* [Stated problem 1] In the passage comparing the trashcan Mac Pro with the original Mac, how much RAM did the original Mac come with?
* [Stated problem 2] Reproduce the passage about the trashcan Mac Pro and the original Mac between "Its revolutionary industrial" and "a SCSI port!)", inclusive.

* [Text section]
-- START --
The trashcan Mac Pro came out after Jobs died, but in spirit it's a
classically Jobsian product: fascinated with aesthetics and style,
disinterested in performance and expandability. It's striking to look at, but
required a whole bunch of increasingly painful compromises on the inside in
order to make that visual statement possible.

Which makes it a lot like the original Mac, which was also a Jobsian product.
Its revolutionary industrial design makes the 1984 Mac a wonderful object to
contemplate even today; it's like the Platonic ideal of the term "personal
computer." But the original Mac was also hobbled in important ways to fit
Jobs' vision; it came with just 128K of RAM (low even by the standards of the
time), and no mechanism was provided for adding expansion cards or other
upgrades inside the enclosure. (It took two years for Apple to come out with a
version that included a SCSI port!)
-- END --
* [Data lines]
-- START --
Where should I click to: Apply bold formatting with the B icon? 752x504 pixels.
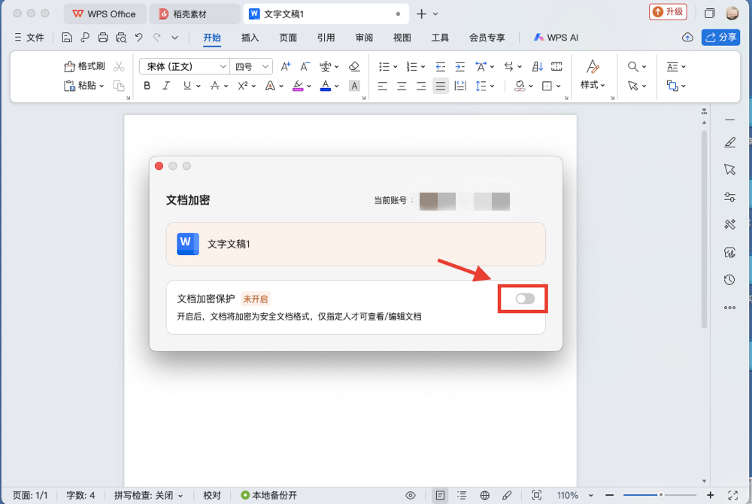point(147,85)
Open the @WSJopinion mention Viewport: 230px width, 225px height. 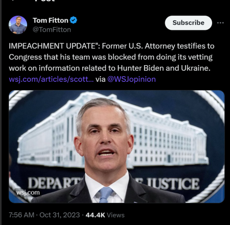tap(132, 79)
-- END --
* [Final result 1] 128K

* [Final result 2]
Its revolutionary industrial design makes the 1984 Mac a wonderful object to
contemplate even today; it's like the Platonic ideal of the term "personal
computer." But the original Mac was also hobbled in important ways to fit
Jobs' vision; it came with just 128K of RAM (low even by the standards of the
time), and no mechanism was provided for adding expansion cards or other
upgrades inside the enclosure. (It took two years for Apple to come out with a
version that included a SCSI port!)